### WORK TO COMPLETE
Could you report every line of the listing below that holds the word "agent"?

### RECORDS TO PROCESS
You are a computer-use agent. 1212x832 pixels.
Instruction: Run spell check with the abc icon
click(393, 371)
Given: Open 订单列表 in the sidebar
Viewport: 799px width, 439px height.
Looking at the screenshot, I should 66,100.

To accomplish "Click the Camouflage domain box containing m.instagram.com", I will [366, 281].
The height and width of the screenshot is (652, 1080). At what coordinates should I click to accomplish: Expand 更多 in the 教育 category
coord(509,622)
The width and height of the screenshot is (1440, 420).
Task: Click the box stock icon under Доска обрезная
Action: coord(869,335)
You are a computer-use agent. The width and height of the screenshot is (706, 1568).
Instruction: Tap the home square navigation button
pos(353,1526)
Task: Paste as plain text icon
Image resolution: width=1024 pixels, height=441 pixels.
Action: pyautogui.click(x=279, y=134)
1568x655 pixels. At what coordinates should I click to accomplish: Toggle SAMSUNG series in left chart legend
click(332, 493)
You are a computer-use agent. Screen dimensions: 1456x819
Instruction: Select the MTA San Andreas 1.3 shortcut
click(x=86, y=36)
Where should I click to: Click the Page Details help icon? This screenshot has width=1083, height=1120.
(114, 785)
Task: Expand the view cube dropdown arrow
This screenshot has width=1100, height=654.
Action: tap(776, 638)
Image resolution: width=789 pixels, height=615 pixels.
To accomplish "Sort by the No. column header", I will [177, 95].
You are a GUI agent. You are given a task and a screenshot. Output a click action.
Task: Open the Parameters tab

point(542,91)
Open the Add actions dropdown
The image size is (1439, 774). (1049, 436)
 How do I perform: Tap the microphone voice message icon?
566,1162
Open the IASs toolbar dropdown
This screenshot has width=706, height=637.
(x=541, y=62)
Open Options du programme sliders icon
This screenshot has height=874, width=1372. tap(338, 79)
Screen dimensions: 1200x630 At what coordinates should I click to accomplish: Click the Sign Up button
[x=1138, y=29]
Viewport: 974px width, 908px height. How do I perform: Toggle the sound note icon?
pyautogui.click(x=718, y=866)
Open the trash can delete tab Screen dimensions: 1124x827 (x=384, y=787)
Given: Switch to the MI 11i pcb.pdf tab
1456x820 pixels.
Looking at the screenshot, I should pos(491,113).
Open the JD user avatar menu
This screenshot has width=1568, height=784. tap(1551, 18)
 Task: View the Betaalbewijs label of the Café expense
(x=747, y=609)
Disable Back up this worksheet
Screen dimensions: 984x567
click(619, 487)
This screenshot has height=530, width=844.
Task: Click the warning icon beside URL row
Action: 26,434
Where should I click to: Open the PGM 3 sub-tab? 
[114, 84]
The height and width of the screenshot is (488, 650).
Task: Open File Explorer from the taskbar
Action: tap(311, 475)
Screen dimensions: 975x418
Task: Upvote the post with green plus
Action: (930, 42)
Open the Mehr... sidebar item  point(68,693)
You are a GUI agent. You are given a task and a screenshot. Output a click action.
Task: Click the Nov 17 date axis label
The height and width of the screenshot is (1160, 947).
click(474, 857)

### EXERCISE RESULT
You are a computer-use agent. 1212x832 pixels.
You are a computer-use agent. The width and height of the screenshot is (706, 1568).
You are a computer-use agent. Screen dimensions: 1456x819
You are a GUI agent. You are given a task and a screenshot. Output a click action.
You are a GUI agent. You are given a task and a screenshot. Output a click action.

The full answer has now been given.